WORK ITEM
An exact transcription of every entry is required. Images are not part of it.

Stored data

- - - - - - -

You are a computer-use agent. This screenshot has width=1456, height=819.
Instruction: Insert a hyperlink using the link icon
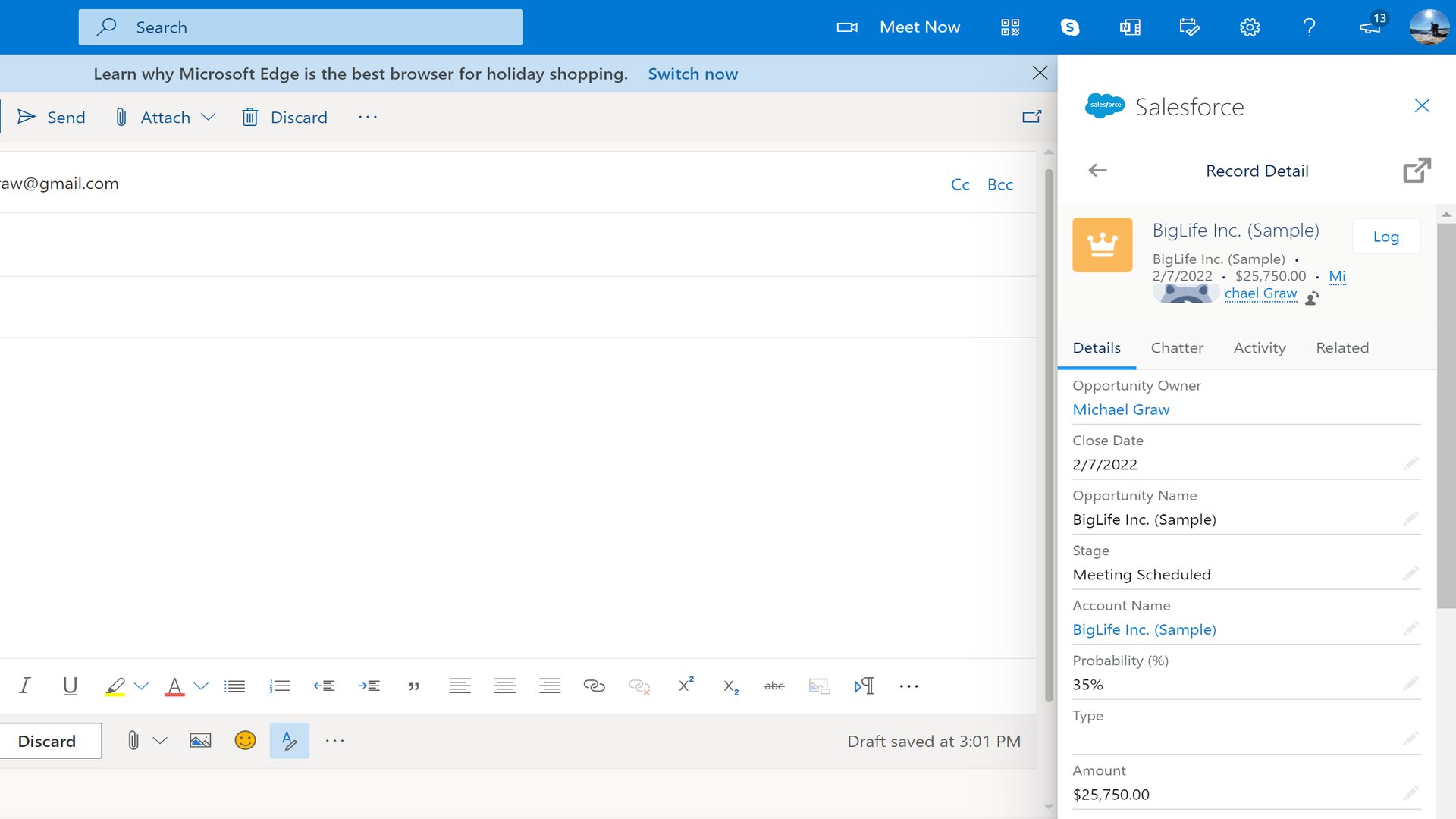594,686
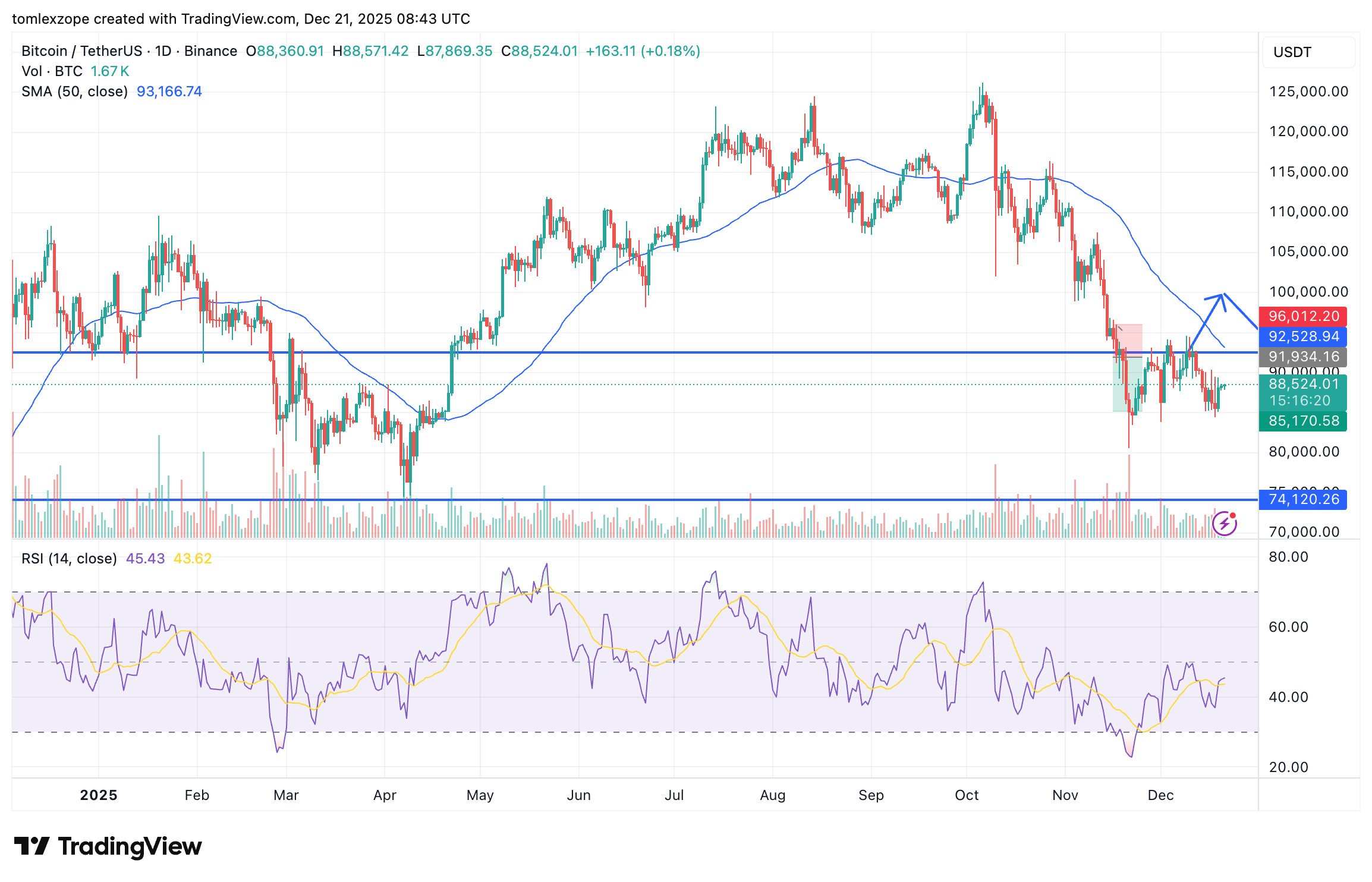Click the green 85,170.58 price label

1303,421
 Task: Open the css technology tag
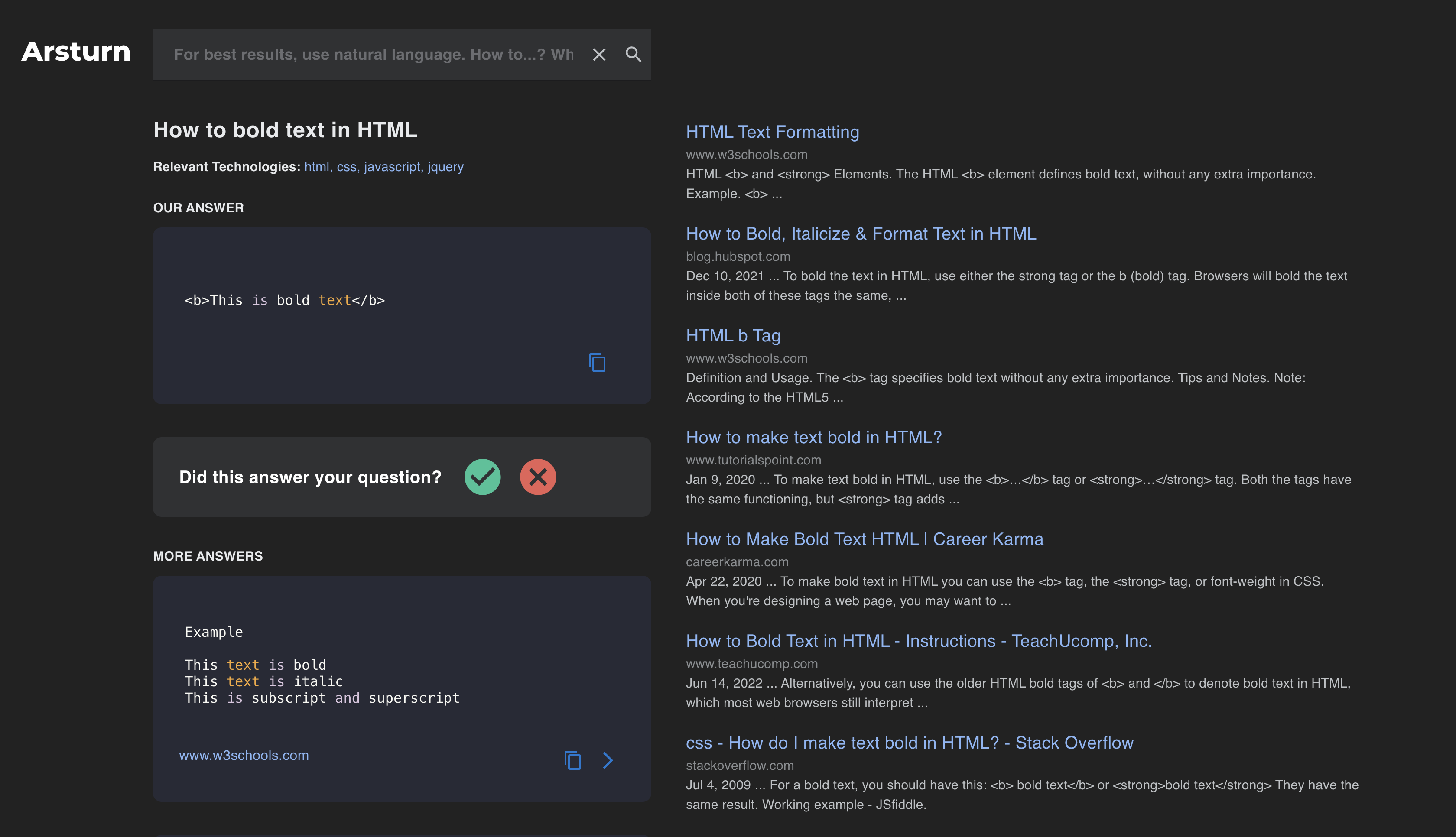347,167
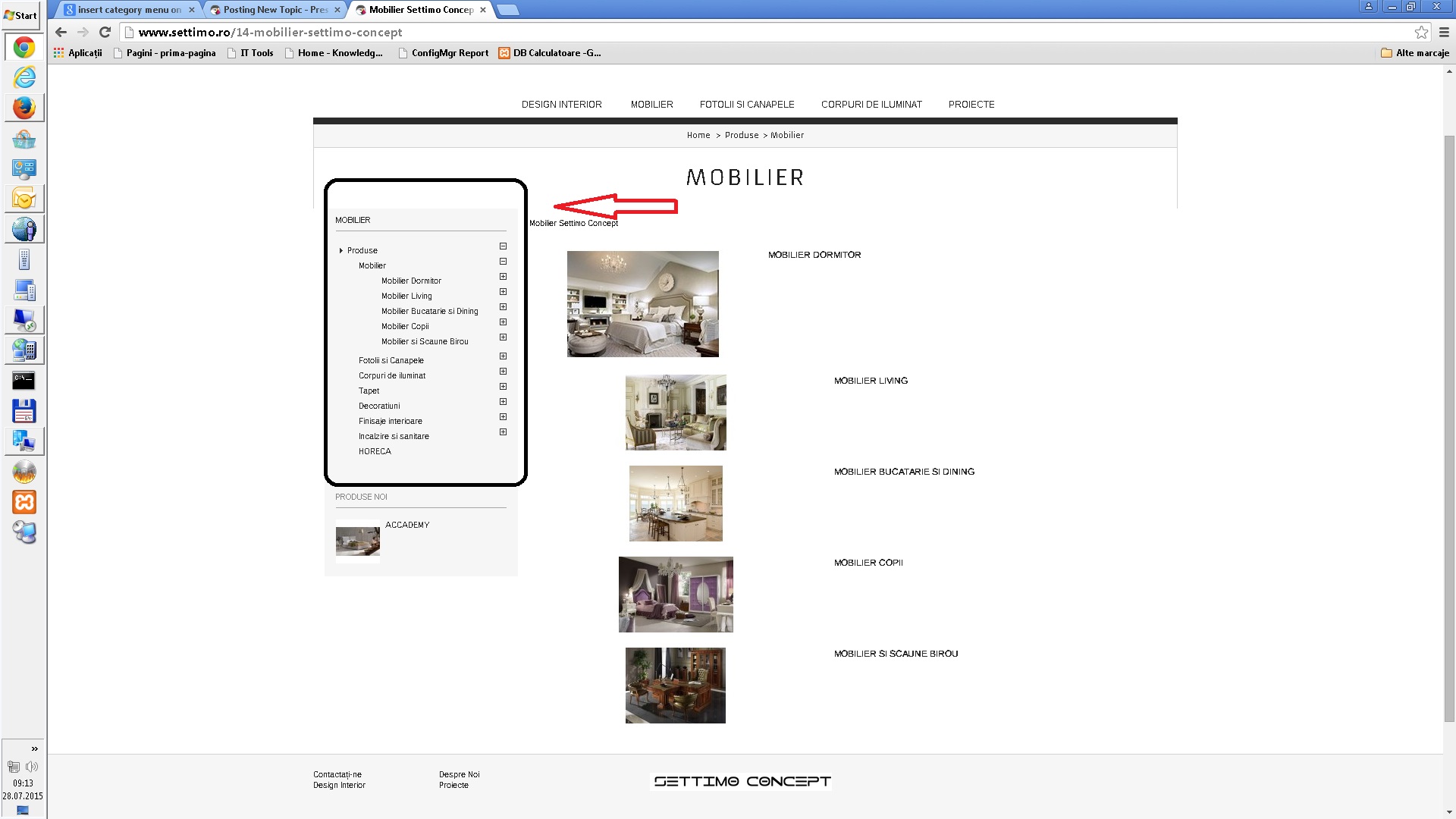Open XAMPP icon in the taskbar
This screenshot has height=819, width=1456.
click(x=24, y=502)
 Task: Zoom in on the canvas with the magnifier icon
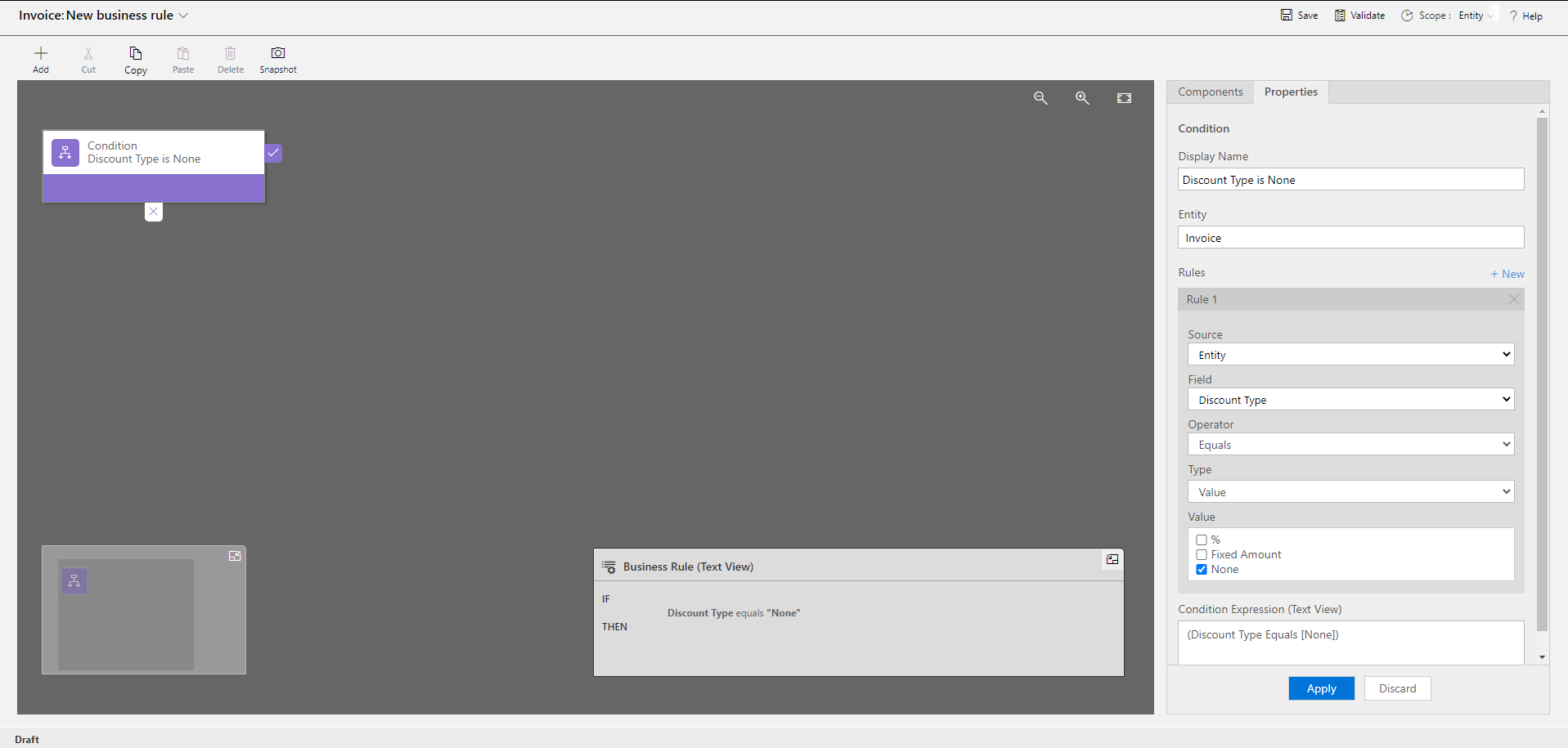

- - - - - - -

TASK SOLUTION
You are a computer-use agent. This screenshot has width=1456, height=819.
Instruction: Insert a hyperlink using the link icon
594,686
Click the green 85,170.58 price label

1303,421
 Task: Open the css technology tag
347,167
Open XAMPP icon in the taskbar
This screenshot has height=819, width=1456.
click(x=24, y=502)
 Task: Zoom in on the canvas with the magnifier icon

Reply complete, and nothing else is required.